Great Circle Associates Majordomo-Users
(June 1997)
 

Indexed By Date: [Previous] [Next] Indexed By Thread: [Previous] [Next]

Subject: Re: WWW & Archives help
From: Jason L Tibbitts III <tibbs @ hpc . uh . edu>
Date: 05 Jun 1997 12:18:31 -0500
To: Roman Richardson <Roman . Richardson @ state . mn . us>
Cc: majordomo-users @ GreatCircle . COM
In-reply-to: Roman Richardson's message of Thu, 05 Jun 1997 10:25:04 -0500
References: <2.2.32.19970605152504.006bef2c@mail.state.mn.us>

>>>>> "RR" == Roman Richardson <Roman.Richardson@state.mn.us> writes:

RR> I'm hoping to put up a searchable archive site for my majordomo, but
RR> don't even know where to start.  I know J< has one up for greatcircle,
RR> but is there any source I could grab to fool around with, or hints as
RR> to where I should start?

The software that I use to drive my archives is at
ftp.hpc.uh.edu:/pub/majordomo/tmli.tgz.

Major warning: this code is nasty.  Gross.  Anyone who knows any Perl will
probably run screaming at the incredibly stupid things I do in there.  Yes,
this was my first real Perl program.

You need MHonArc to generate the archive pages, Glimpse to run the search
engine, Majordomo (archive2.pl, actually) to generate the mbox files, and
my code to glue it together.  (Web searches will reveal sites for MHonArc
and Glimpse.)

The glue code is undocumented, but I'll explain a little.  Put w3glimpse,
w3index, w3reindex, w3highlighter, and w3striphtml in your cgi-bin.  Also
put a w3glimpse.conf there, looking like this:

#listname         list title        URLpath             archivepath                     indexpath                         mboxpath
majordomo-workers Majordomo Workers /majordomo-workers/ /home/www/majordomo-workers/    /home/www/majordomo-workers/index /home/ftp/pub/majordomo/workers-archive
majordomo-users   Majordomo Users   /majordomo-users/   /home/www/majordomo-users/      /home/www/majordomo-users/index   /home/ftp/pub/majordomo/users-archive

The fields should be tab separated.

archivepath should be a directory containing:

index.cgi as a link to w3index (your web server must support generated index
  pages).
a "construction.gif" with a picture to be used when the archive is being
  generated.
a "background.gif" if you want one.  If you don't, modify mhonarc.rc
  appropriately.
a directory "index" to hold the glimpse stuff; inside this should be a file
  .glimpse_exclude:

XYX:sina:~www/majordomo-users/index> cat .glimpse_exclude
.mhonarc.db
background.gif
index.html
threads.html

  and a file .glimpse_filters:

XYX:sina:~www/majordomo-users/index> cat .glimpse_filters 
*.html  /home/www/cgi-bin/w3striphtml <

a mhonarc.rc, containing the MHonArc configuration for the archives.  The
  one I use for majordomo-users is at the end of this message.  I still use
  MHonArc 1.x, so the new 2.0 format might be different.
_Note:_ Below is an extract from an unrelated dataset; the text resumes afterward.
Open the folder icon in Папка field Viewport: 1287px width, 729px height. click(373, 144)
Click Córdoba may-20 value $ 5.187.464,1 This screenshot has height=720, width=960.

Then run w3reindex and it should build the archives for everything you have
configured in w3glimpse.conf.  This includes linking in the mbox files,
running MHonArc over them, and running Glimpse on the result.  Run
w3reindex nightly from cron to do it automatically.  Be sure to start with
a small archive first; it can take forever to run.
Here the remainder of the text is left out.